What needs to be done ▸ Could you repeat the entries from their start through the line containing "This screenshot has height=382, width=611.", inclusive, leaving the pictures out?

Item-finding records
## start

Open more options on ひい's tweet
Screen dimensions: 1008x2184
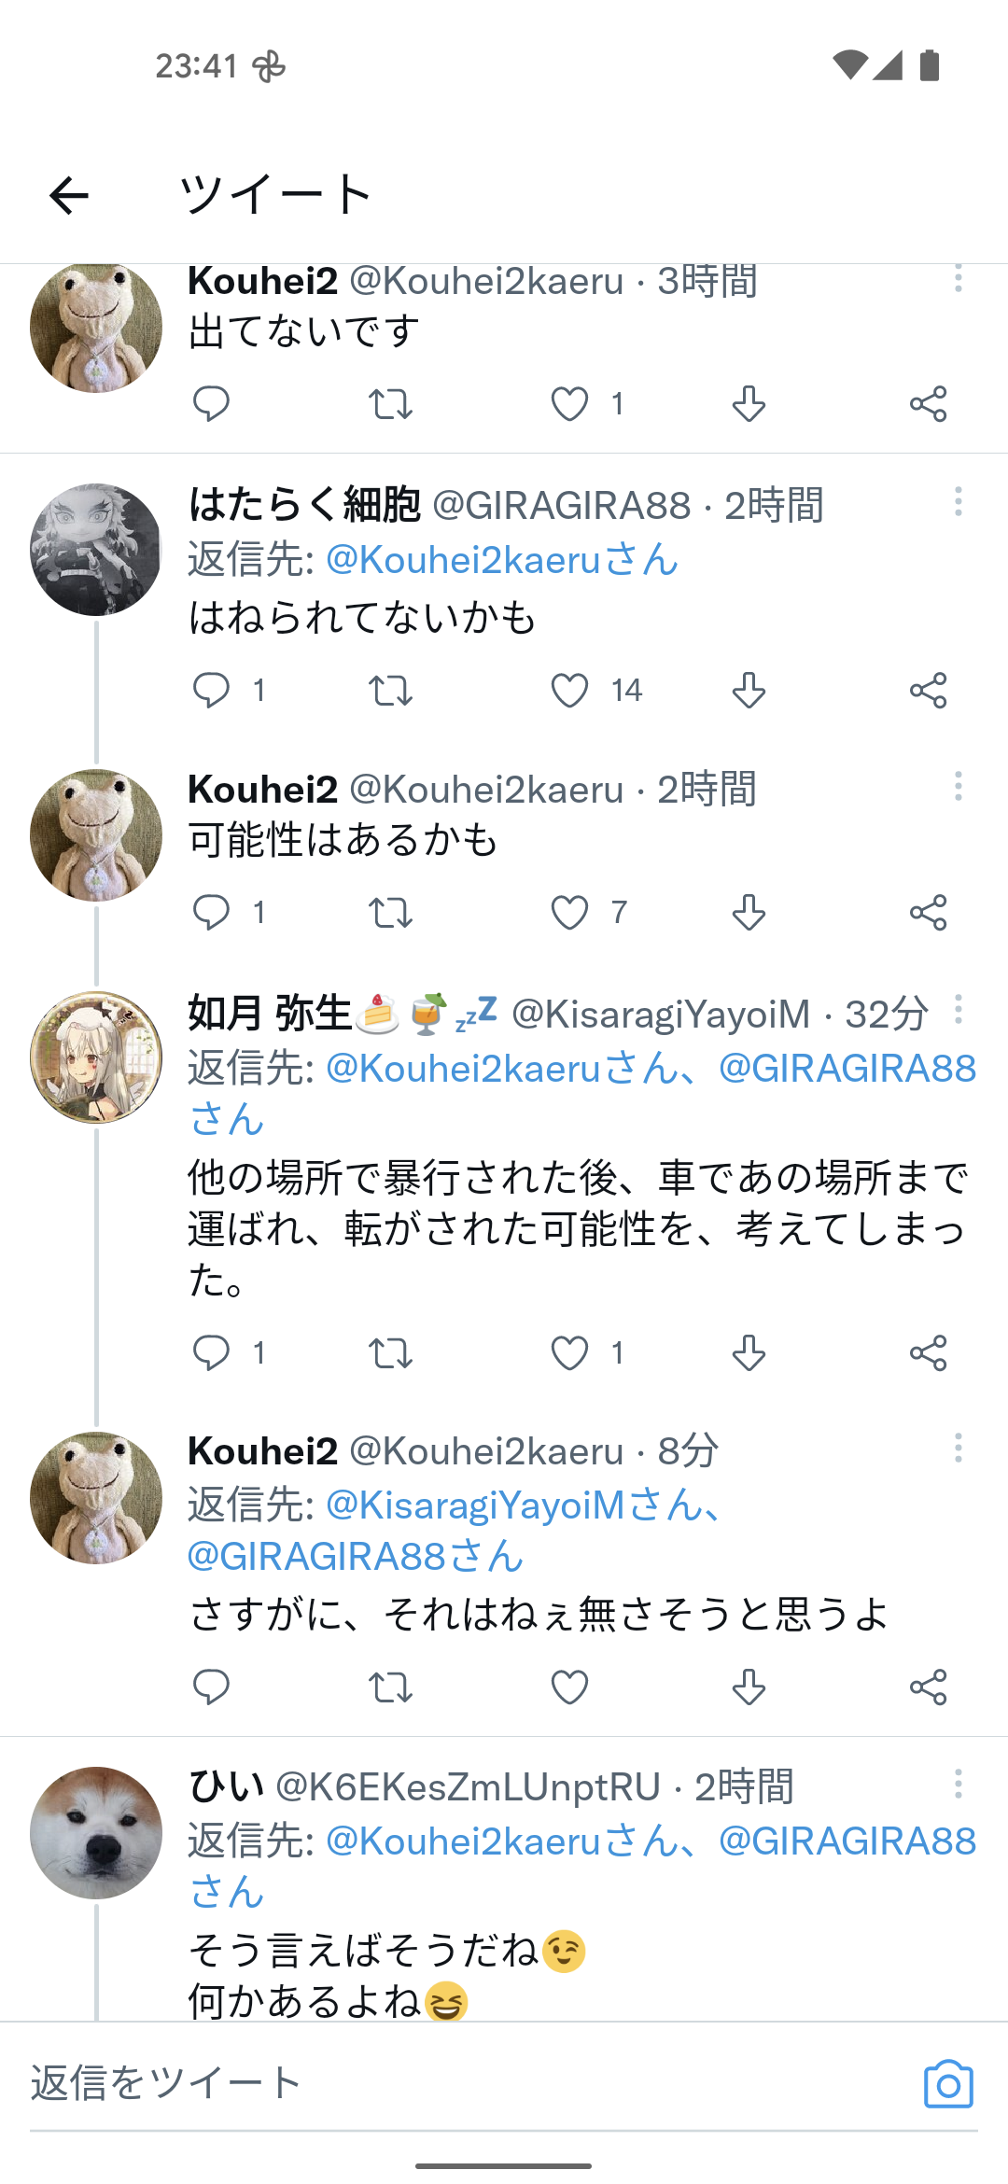coord(958,1784)
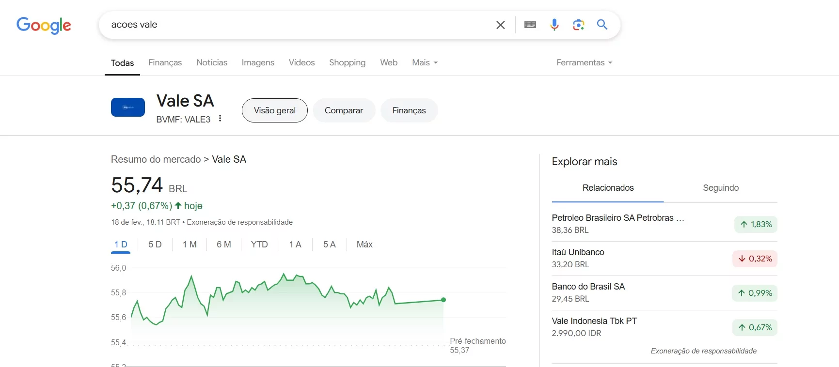Open the Resumo do mercado link

point(156,159)
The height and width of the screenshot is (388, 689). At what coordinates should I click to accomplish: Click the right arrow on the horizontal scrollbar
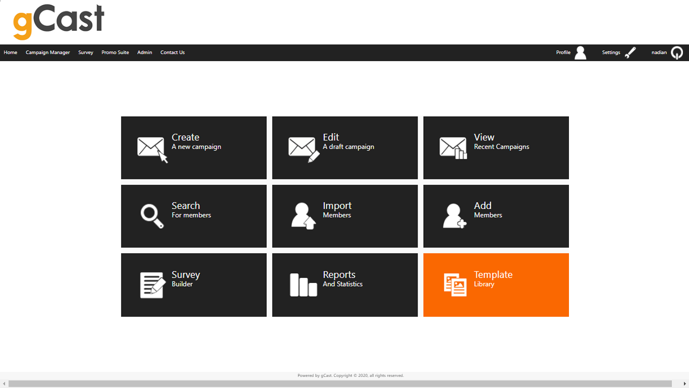point(685,384)
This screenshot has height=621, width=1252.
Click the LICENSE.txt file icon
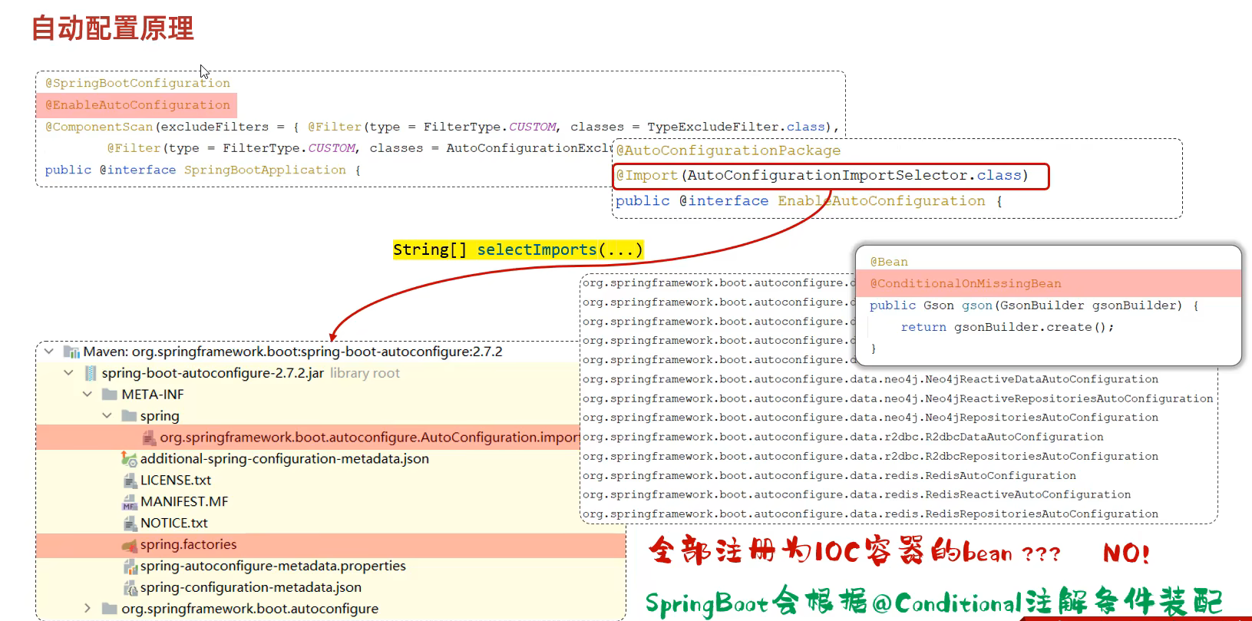pos(130,481)
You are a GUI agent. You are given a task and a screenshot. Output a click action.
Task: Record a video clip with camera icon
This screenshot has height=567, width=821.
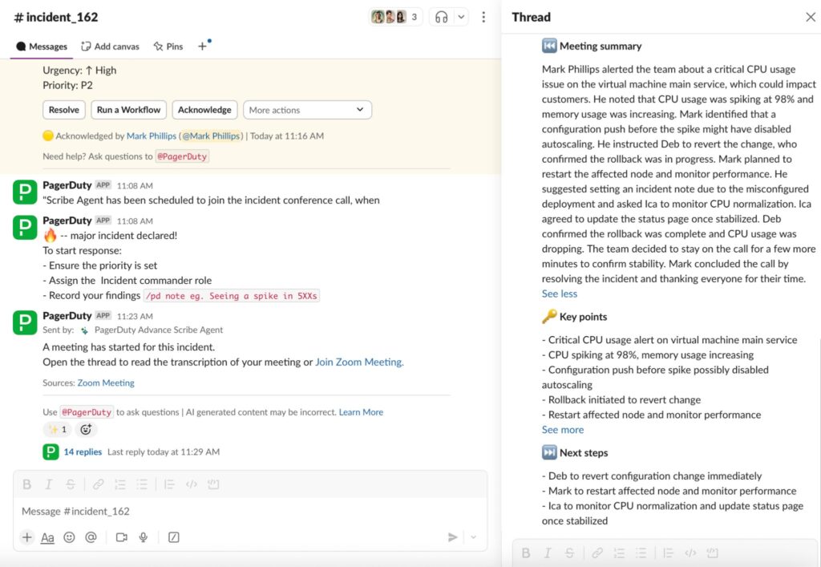point(122,537)
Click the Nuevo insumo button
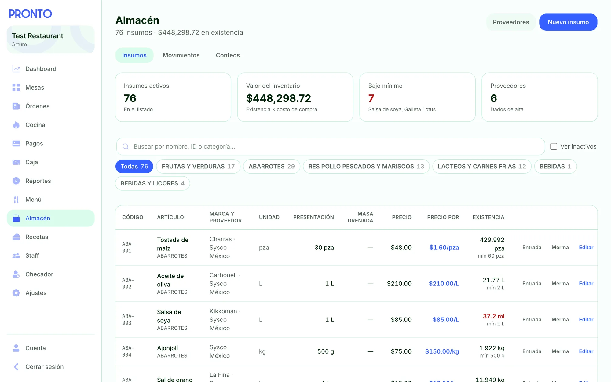This screenshot has height=382, width=611. (568, 22)
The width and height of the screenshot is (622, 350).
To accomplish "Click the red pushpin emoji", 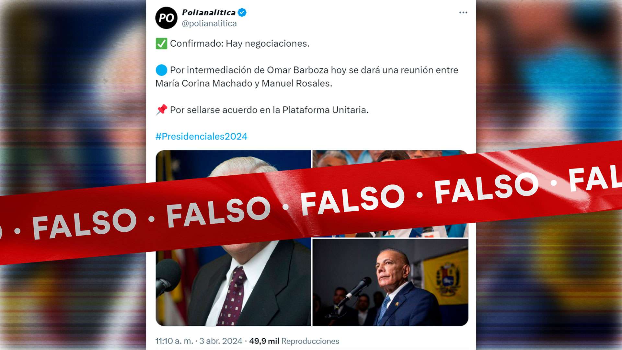I will point(161,110).
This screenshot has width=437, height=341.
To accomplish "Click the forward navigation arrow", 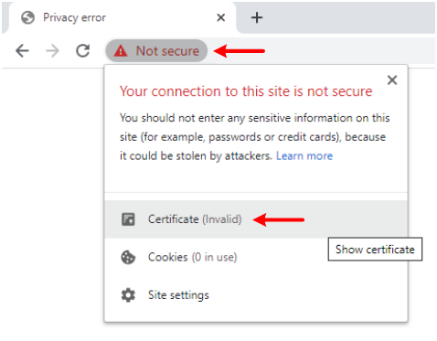I will tap(52, 50).
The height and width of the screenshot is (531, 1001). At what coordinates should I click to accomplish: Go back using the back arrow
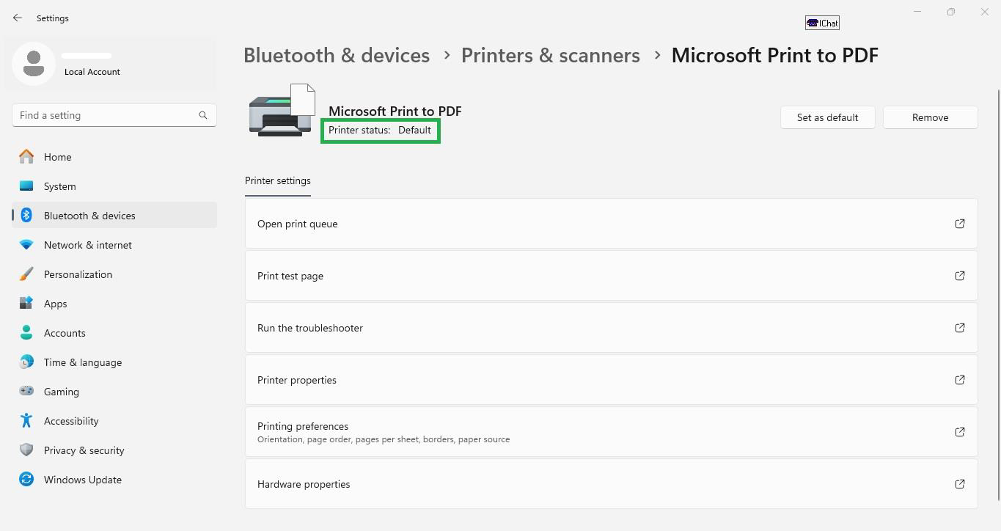point(18,18)
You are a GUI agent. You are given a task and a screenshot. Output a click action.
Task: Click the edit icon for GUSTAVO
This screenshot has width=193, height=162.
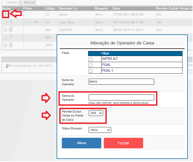point(6,30)
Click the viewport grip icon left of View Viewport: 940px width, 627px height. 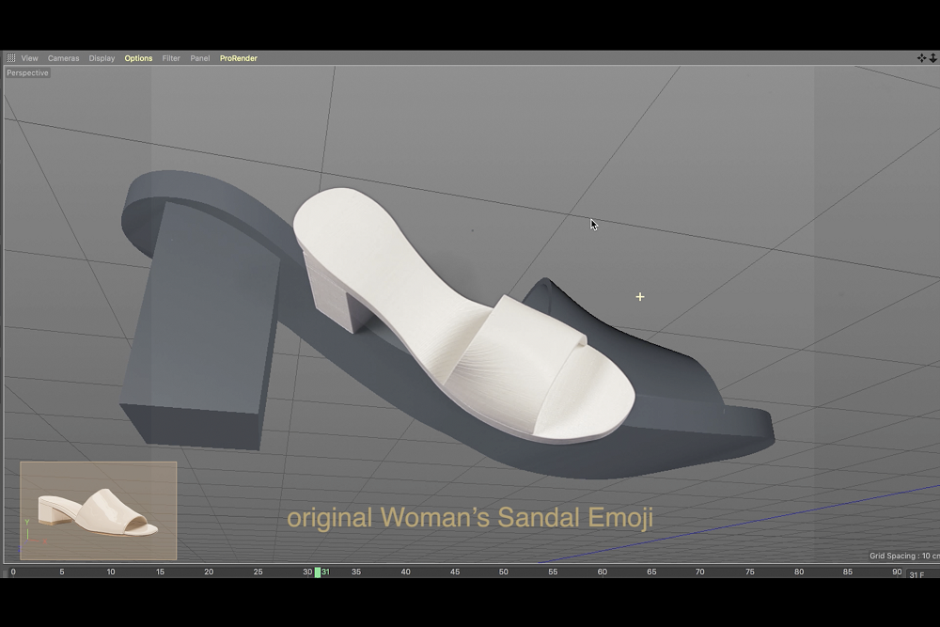pyautogui.click(x=11, y=58)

## end

Task response ▸
Open more options on ひい's tweet
Screen dimensions: 1008x2184
coord(958,1784)
Open the Resumo do mercado link

point(156,159)
The height and width of the screenshot is (388, 689). At what coordinates should I click to accomplish: Click the right arrow on the horizontal scrollbar
point(685,384)
This screenshot has height=621, width=1252.
Click the LICENSE.txt file icon
pos(130,481)
You are a GUI agent. You are given a task and a screenshot. Output a click action.
Task: Record a video clip with camera icon
This screenshot has height=567, width=821.
point(122,537)
Click the Nuevo insumo button
This screenshot has height=382, width=611. (568, 22)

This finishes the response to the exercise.